Thank you for the help.

Mike


----------



## amd (Mar 24, 2021)

I use Blood Orange in my mechanic's scrub and the guys like it. A pine scent would be good too.

I'm not sure I would use a cologne type fragrance for this type of soap - unless you intend for it to be a shower bar? In which case, rethink the pumice. A maker sent me a pumice bar for my husband and he hated the scrubby. He wanted lots of lather to get clean, not for exfoliating.


----------



## Babyshoes (Mar 24, 2021)

Maybe consider something refreshing like lemon, tea tree or mint, assuming it's hand soap. If it's for body use, be cautious about the last 2, they can tingle or sting sensitive areas...


----------



## michael732 (Mar 24, 2021)

amd said:


> I use Blood Orange in my mechanic's scrub and the guys like it. A pine scent would be good too.
> 
> I'm not sure I would use a cologne type fragrance for this type of soap - unless you intend for it to be a shower bar? In which case, rethink the pumice. A maker sent me a pumice bar for my husband and he hated the scrubby. He wanted lots of lather to get clean, not for exfoliating.


Thank you. Its funny because I use a shower bar with pumice everyday and never think that lather helps clean.  Its just my opinion. But taken to heart. I have seen other talk of blood orange.  Thanks.



Babyshoes said:


> Maybe consider something refreshing like lemon, tea tree or mint, assuming it's hand soap. If it's for body use, be cautious about the last 2, they can tingle or sting sensitive areas...

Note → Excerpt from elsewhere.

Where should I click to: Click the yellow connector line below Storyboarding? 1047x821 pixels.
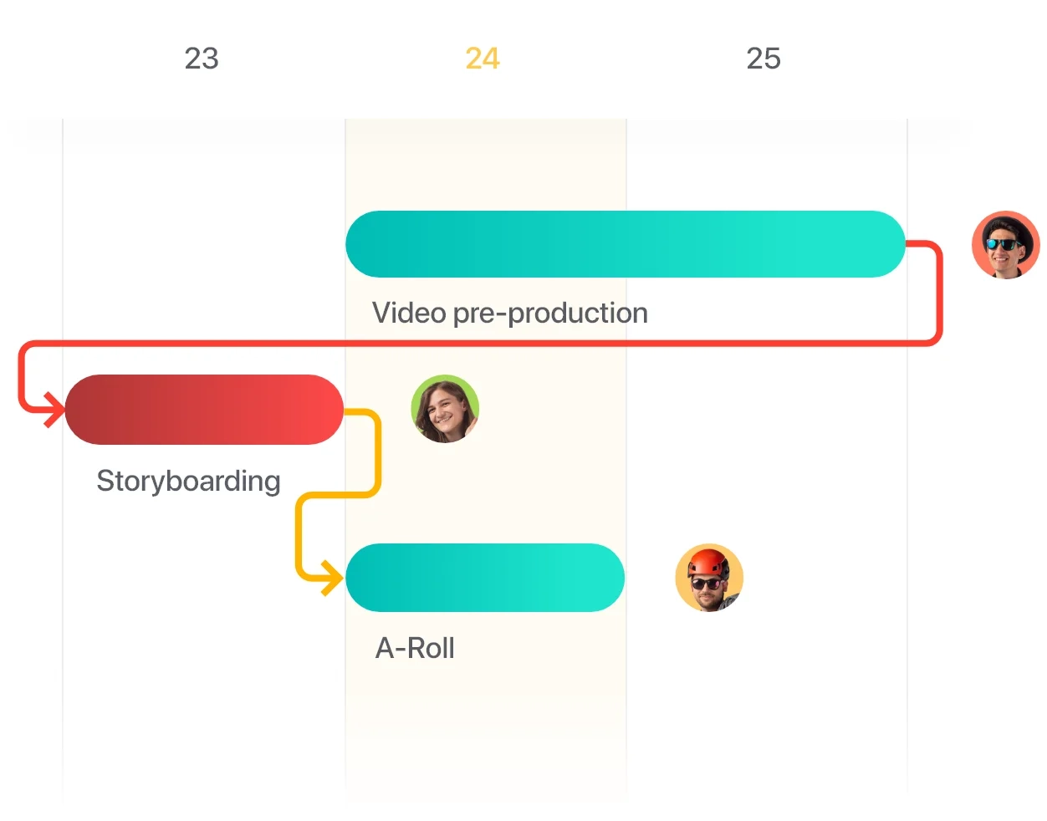coord(339,495)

Tingle is sensitive areas? That could be a winner. Lol, I get what you're saying. Lemon might be a good idea.


----------



## AliOop (Mar 25, 2021)

I recently tried - and loved- Oakmoss and Sandalwood from Crafter's Choice (WSP). Nice masculine scent without smelling too musky or lounge-lizardly.


----------



## lsg (Mar 25, 2021)

Crafters Choice Cashmere Woods.  It does discolor; but if you are using coffee in your mechanics soap, it won't matter.


----------



## Tinkerbelle (Mar 25, 2021)

Birchwood Oud from Brambleberry is popular with the friends and family I share soap with.


----------



## The_Phoenix (Mar 26, 2021)

BB’s Tobacco and Bay Leaf is wonderful. Has great staying power in soap and I can smell it on my hubby for a good hour after he showers.


----------



## KiwiMoose (Mar 26, 2021)

Cypress and Bayberry from Candle Science is one my favourite scents for men.
Lemongrass and spearmint EO blend is also nice.


----------



## Professor Bernardo (Mar 26, 2021)

I highly recommend "CEDAR & SANDALWOOD" from Paris Fragrances website.


----------



## SoapSisters (Mar 26, 2021)

If you're open to EOs, I'd recommend eucalyptus citriodora (also called eucalyptus lemon). You get a very fresh scent and a lemon that sticks - all in one! I blend it with spearmint EO to sweeten it up a bit. I use only a tiny bit (2% eucalypus citriodora + 1% spearmint) for a good, strong scent.


----------



## Tara_H (Mar 26, 2021)

SoapSisters said:


> If you're open to EOs, I'd recommend eucalyptus citriodora (also called eucalyptus lemon). You get a very fresh scent and a lemon that sticks - all in one! I blend it with spearmint EO to sweeten it up a bit. I use only a tiny bit (2% eucalypus citriodora + 1% spearmint) for a good, strong scent.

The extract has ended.